Appena in cucina, si finiva di apparecchiare la tavola, su cui non mancava il pungitopo e l’agrifoglio raccolto nei campi e, quando tutto era pronto, ci mettevamo a tavola. Quella cucina diventava un’incubatrice: calda, profumata, accogliente e nessuno lasciava il suo posto. Era un rito. Dopo l’antipasto, ricco di prosciutto, mozzarelle, meloncini, e tante altre piccole cose, si passava alla minestra. Partivano i cucchiai a raccogliere il brodo. Toccando il bordo dei piatti, davano un suono secco, soprattutto quelli delle feste: doppi, pesanti, lucidi.

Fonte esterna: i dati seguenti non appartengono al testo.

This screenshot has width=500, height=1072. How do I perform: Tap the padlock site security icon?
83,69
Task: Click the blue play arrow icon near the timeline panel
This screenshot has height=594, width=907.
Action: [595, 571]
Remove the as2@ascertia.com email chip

Il nonno, tra una presa e l’altra del brodo, finiva con un risucchio che attirava l’attenzione di tutti e ci si guardava sorridendo. Subito dopo arrivava la pasta, che era stata al caldo con gli ingredienti ormai ben amalgamati. Il tepore della stanza imprigionava il sapore di parmigiano sulla pasta col sugo, del pollo ormai macerato bene, di arrosto che di lì a poco partiva, di pane caldo e profumato. Quella combinazione di profumi era prettamente natalizia, non c’era altro momento dell’anno in cui si mangiavano pietanze in quell’ordine. Quando si finiva la minestra, la pasta e il pollo, si cercava di ricomporre la tavola togliendo i resti di pane e oggetti che non servivano più, e si appoggiavano struffoli, zeppole, raffioli, cassate, torrone, mostaccioli, pulci, pandoro, panettone. A volte giungeva qualche parente, vicino, o passava qualcuno a salutare, ed era inevitabile invitarli a tavola. C’erano poi i fichi, le nocciole, le mandorle, le castagne.

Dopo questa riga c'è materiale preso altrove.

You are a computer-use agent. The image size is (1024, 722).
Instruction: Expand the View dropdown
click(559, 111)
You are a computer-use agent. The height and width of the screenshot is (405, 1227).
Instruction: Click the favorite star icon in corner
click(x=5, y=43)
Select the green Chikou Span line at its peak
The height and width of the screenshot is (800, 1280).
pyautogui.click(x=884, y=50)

 Nessuno si azzardava a lasciare la sua postazione e alla fine si passava alla tombola. L’inconveniente di quella giornata era che tra cibo, racconti, chiacchiere e risate si finiva a sera. Qualche volta gli uomini, che alzavano un po’ il gomito, finivano nei campi a fare un giro per riprendersi, per poi tornare e rimpinzarsi di nuovo. Il Natale da mia nonna era una festa e negli anni il ricordo è sempre più forte, perché era perfetta, non mancava nulla. Mi chiedo sempre perché le cose sono così fugaci. Quando si vivono momenti unici, poi svaniscono subito.